> INPUT DATA:
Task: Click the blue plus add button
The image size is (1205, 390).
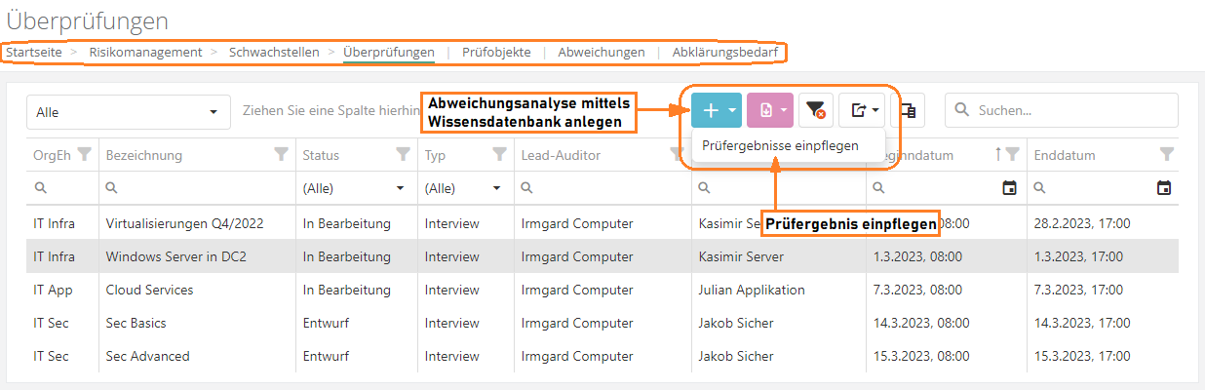Action: tap(711, 111)
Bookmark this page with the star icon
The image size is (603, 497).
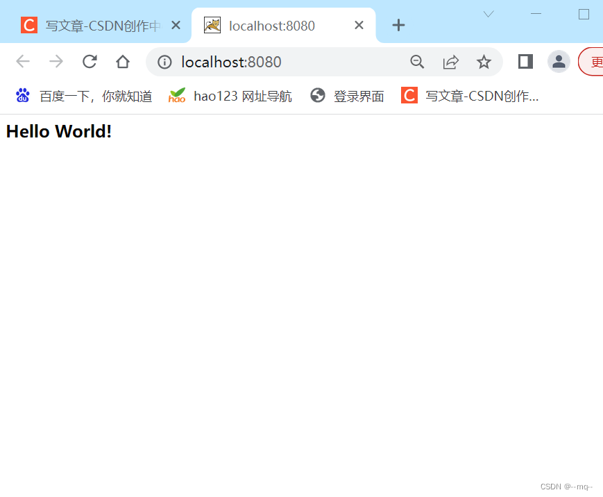click(x=484, y=61)
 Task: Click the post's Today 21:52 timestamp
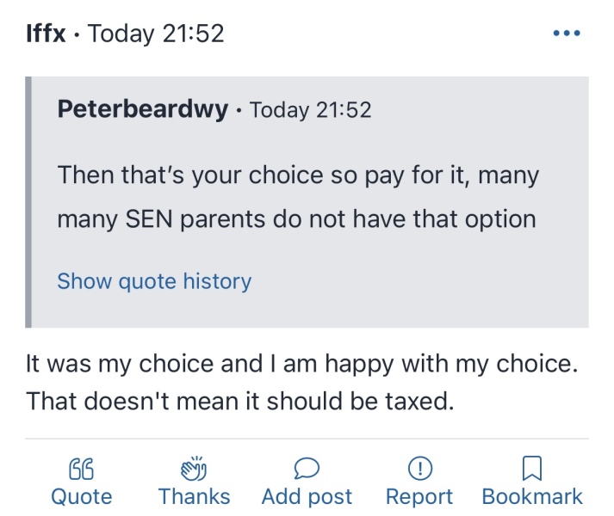point(156,34)
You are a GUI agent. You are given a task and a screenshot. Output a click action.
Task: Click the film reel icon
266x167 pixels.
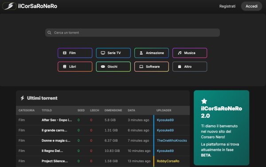pos(65,53)
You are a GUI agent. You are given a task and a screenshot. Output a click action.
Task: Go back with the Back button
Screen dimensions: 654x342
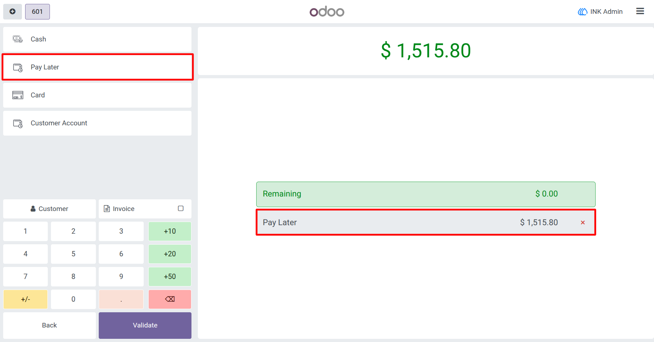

> TASK INSTRUCTIONS:
Scan the listing above, and wherever a line holds the string "icon", copy that line.

> RESULT OF THE EXERCISE:
Bookmark this page with the star icon
Task: Click the film reel icon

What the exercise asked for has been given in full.